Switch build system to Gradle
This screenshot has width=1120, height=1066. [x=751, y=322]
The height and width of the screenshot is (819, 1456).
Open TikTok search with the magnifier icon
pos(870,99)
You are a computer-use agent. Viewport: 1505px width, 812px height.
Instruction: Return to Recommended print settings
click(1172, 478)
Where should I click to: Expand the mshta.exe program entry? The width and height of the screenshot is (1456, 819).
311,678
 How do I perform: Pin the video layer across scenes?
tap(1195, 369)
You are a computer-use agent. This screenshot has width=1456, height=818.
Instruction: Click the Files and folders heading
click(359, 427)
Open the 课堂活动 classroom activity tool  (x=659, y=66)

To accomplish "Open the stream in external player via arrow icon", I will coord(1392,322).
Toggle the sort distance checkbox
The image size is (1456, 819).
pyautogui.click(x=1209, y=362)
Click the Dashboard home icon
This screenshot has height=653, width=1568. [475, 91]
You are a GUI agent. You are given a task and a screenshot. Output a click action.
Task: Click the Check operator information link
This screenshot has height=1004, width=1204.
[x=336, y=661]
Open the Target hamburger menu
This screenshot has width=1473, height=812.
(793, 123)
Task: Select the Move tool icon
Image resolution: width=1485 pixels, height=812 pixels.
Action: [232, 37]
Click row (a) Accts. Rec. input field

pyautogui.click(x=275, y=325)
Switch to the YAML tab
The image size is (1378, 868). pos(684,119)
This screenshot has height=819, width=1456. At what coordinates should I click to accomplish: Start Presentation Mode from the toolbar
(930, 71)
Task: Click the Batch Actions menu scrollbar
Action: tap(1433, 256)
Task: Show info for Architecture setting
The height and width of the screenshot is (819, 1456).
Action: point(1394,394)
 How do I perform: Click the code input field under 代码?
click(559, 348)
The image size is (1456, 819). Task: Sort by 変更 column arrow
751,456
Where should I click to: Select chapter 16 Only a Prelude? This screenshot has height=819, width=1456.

TASK STATEMENT » Reproduce the entries above in full by retyping them exactly.

THE COMPLETED TASK »
Switch build system to Gradle
This screenshot has width=1120, height=1066. [x=751, y=322]
The height and width of the screenshot is (819, 1456).
Open TikTok search with the magnifier icon
pos(870,99)
You are a computer-use agent. Viewport: 1505px width, 812px height.
Instruction: Return to Recommended print settings
click(1172, 478)
Where should I click to: Expand the mshta.exe program entry? The width and height of the screenshot is (1456, 819).
311,678
 How do I perform: Pin the video layer across scenes?
tap(1195, 369)
You are a computer-use agent. This screenshot has width=1456, height=818.
Instruction: Click the Files and folders heading
click(359, 427)
Open the 课堂活动 classroom activity tool  (x=659, y=66)

To accomplish "Open the stream in external player via arrow icon", I will coord(1392,322).
Toggle the sort distance checkbox
The image size is (1456, 819).
pyautogui.click(x=1209, y=362)
Click the Dashboard home icon
This screenshot has height=653, width=1568. [475, 91]
You are a GUI agent. You are given a task and a screenshot. Output a click action.
Task: Click the Check operator information link
This screenshot has height=1004, width=1204.
[x=336, y=661]
Open the Target hamburger menu
This screenshot has width=1473, height=812.
(793, 123)
Task: Select the Move tool icon
Image resolution: width=1485 pixels, height=812 pixels.
Action: [232, 37]
Click row (a) Accts. Rec. input field

pyautogui.click(x=275, y=325)
Switch to the YAML tab
The image size is (1378, 868). pos(684,119)
This screenshot has height=819, width=1456. At what coordinates should I click to accomplish: Start Presentation Mode from the toolbar
(930, 71)
Task: Click the Batch Actions menu scrollbar
Action: tap(1433, 256)
Task: Show info for Architecture setting
The height and width of the screenshot is (819, 1456).
Action: point(1394,394)
 How do I perform: Click the code input field under 代码?
click(559, 348)
The image size is (1456, 819). Task: Sort by 変更 column arrow
751,456
Where should I click to: Select chapter 16 Only a Prelude? This screenshot has height=819, width=1456.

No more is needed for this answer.